MobileFormer: Efficient Hybrid Architecture for Local-Global Feature Fusion

MobileFormer introduces a novel architecture that synergistically combines the strengths of convolutional neural networks (CNNs) and Transformers to achieve high efficiency with minimal computational overhead. By leveraging a lightweight bidirectional bridge between a mobile backbone and a compact Transformer, it enables effective exchange of local and global contextual information without the computational burden of traditional vision Transformers.

Architecture Overview

MobileFormer operates in parallel: one branch processes input images using a MobileNet-style CNN to extract spatially localized features, while the other uses a small set of learnable global tokens—typically fewer than six—to represent global context. Unlike Vision Transformers (ViT), which divide images into hundreds of patches, MobileFormer’s global tokens are initialized randomly and remain fixed in number, drastically reducing attention computation.

-------

[What to work on]
**1.** According to the MobileFormer text, how many learnable global tokens does the global branch typically use?
**2.** Write the next part of the MobileFormer text, picking up right after its final sentence.

[Entries supplied]
-------

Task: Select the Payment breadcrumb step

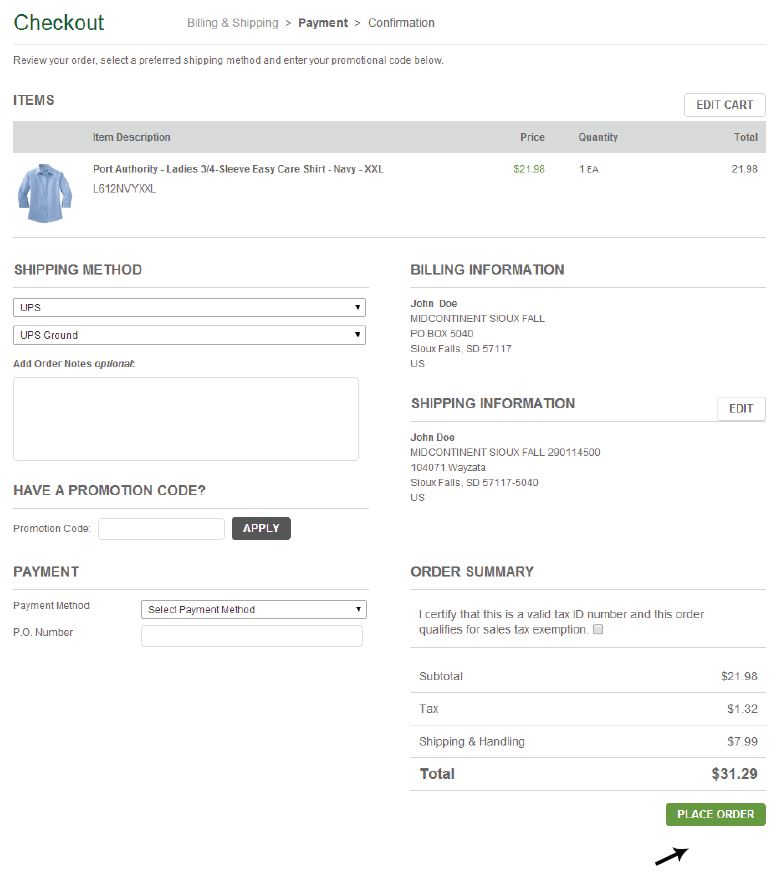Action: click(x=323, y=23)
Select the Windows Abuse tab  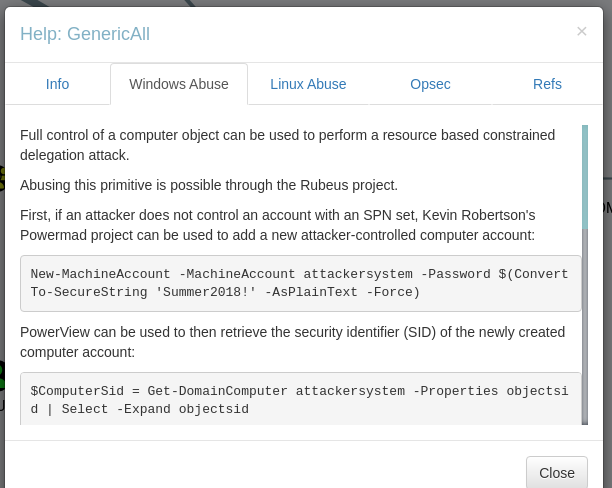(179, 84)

-------

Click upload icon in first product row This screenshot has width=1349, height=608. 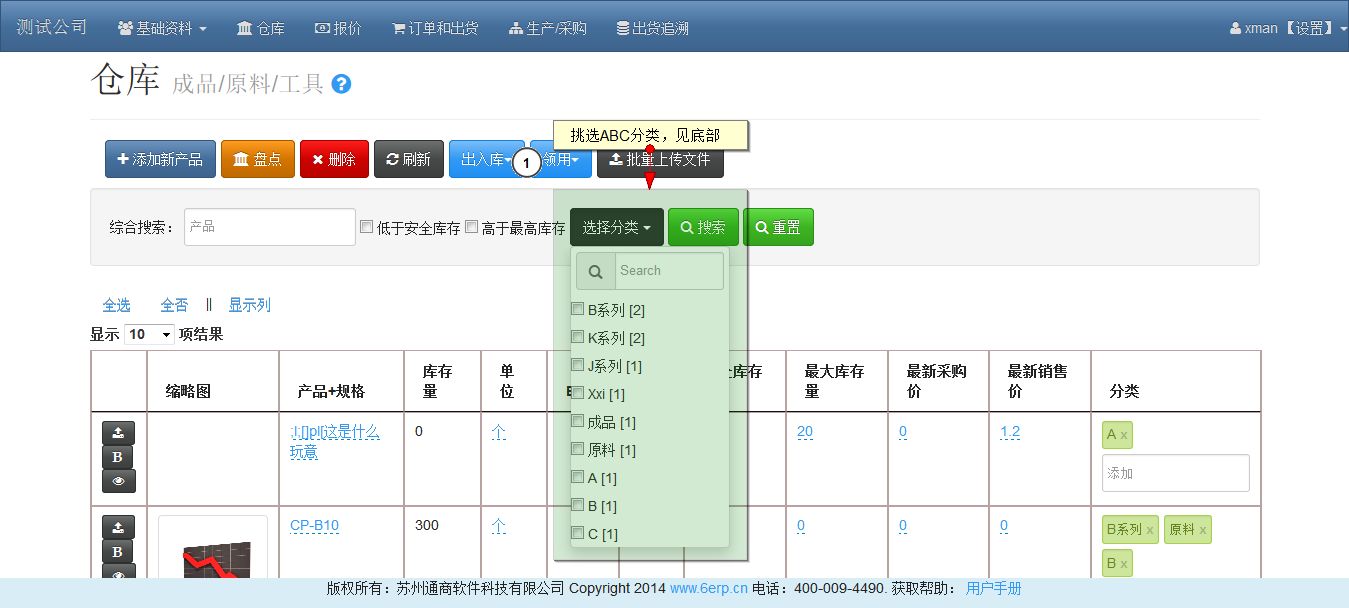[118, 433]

-------

[Answers to the problems]
**1.** Fewer than six.

**2.**
The two branches are connected via two lightweight cross-attention mechanisms: one propagating local features to global tokens (Mobile → Former), and the other integrating global context back into local features (Former → Mobile). This bidirectional flow ensures that spatial details inform global understanding, and global semantics refine local representations—all with minimal parameter and FLOP overhead.

Lightweight Cross-Attention Mechanism

Standard attention requires query, key, and value projections for both modalities. MobileFormer optimizes this by eliminating redundant projections:

In Mobile → Former: Only the query projection is retained in the Transformer branch; key and value are directly taken from the CNN’s feature map without transformation. In Former → Mobile: Only the key and value projections are retained in the Transformer branch; the CNN’s features act as queries without linear mapping.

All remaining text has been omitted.